Deciphering the Role of Cancer Stem Cells in Breast Cancer Brain Colonization Using a Novel Patient-Derived Model.
Academic Article
Overview
abstract
Brain metastases from breast cancer (BCBM) are fatal and lack effective treatments. Their cellular and molecular drivers remain poorly understood, partly due to limited preclinical models that fail to capture patient tumor heterogeneity. Cancer stem-like cells (CSCs) are implicated in metastatic dissemination; however, their specific role in brain metastasis remains unclear.

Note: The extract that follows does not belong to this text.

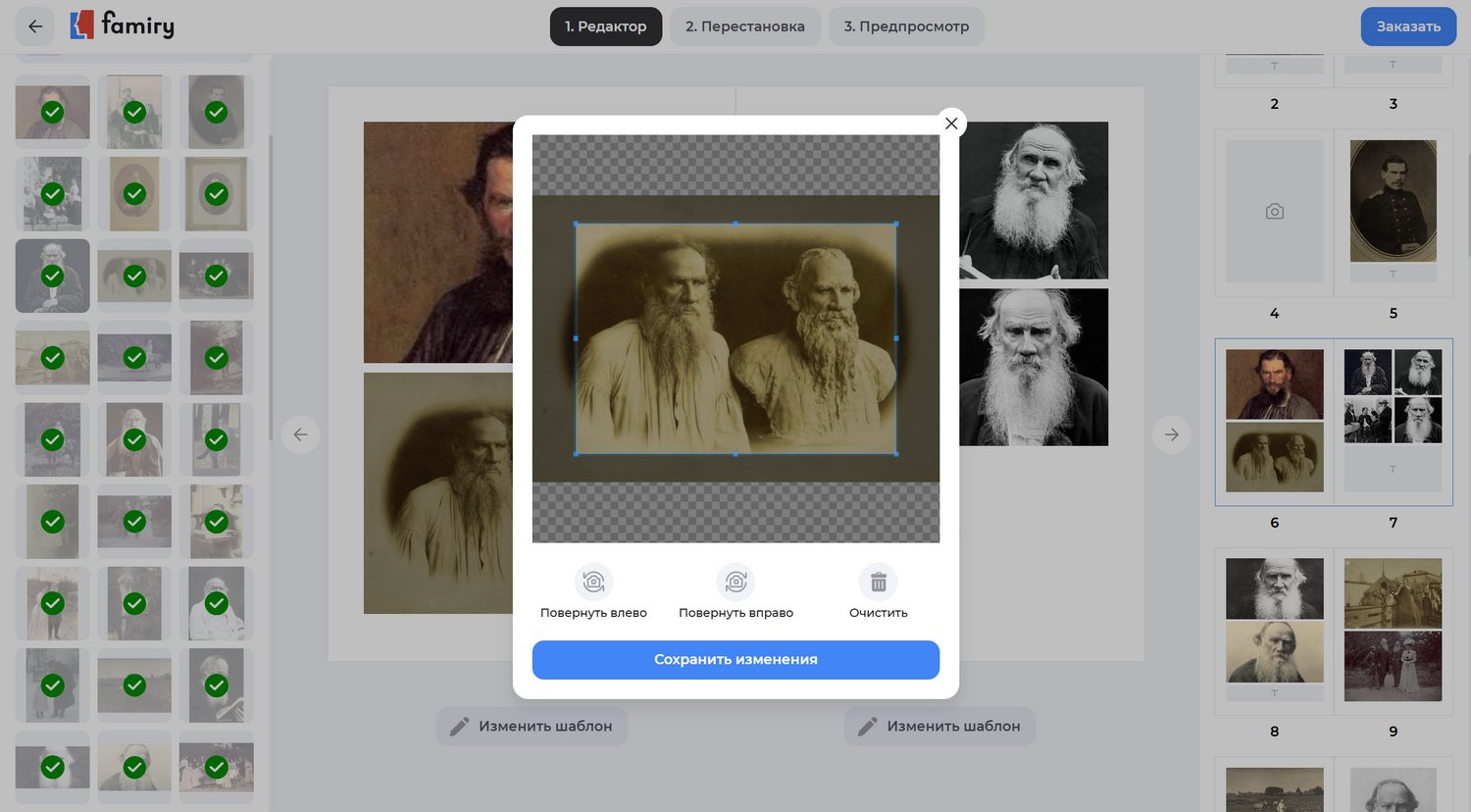The width and height of the screenshot is (1471, 812).
Task: Toggle the first checked photo in sidebar
Action: (53, 113)
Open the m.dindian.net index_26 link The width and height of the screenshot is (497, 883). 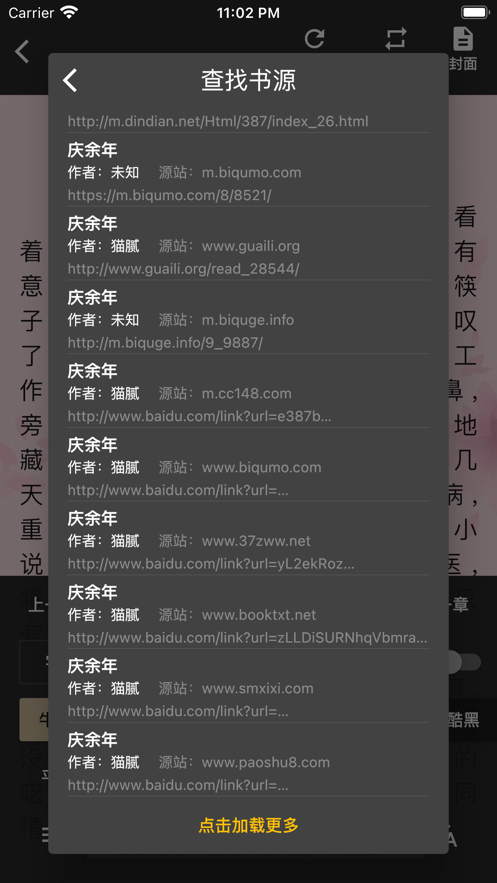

In this study, CSCs are isolated from human BCBM specimens and characterized for stem-like properties, including CD44 and ALDH1 expression, sphere formation, tumorigenicity, and in vitro and in vivo self-renewal. Intra-nipple and intra-cardiac xenograft models demonstrate CSC ability to generate brain and bone metastases that recapitulate patient-specific dissemination patterns. Transcriptomic and functional analyses reveal cellular heterogeneity and identify a metastasis-initiating cell (MIC) subpopulation enriched in stemness and adhesion-related pathways. These MICs exhibit enhanced adhesion to brain endothelium and undergo brain-specific transcriptomic reprogramming that enables vascular co-option, resistance to stromal stress, and survival-promoting interactions with brain-resident cells. High-throughput drug screening indicates broad therapeutic resistance within the CSC compartment. Through the comprehensive characterization of BCBM-derived CSCs, this study establishes a clinically relevant model that identifies CSCs and the MIC subpopulation as key drivers of brain metastatic progression and as promising targets for the development of effective therapeutic strategies.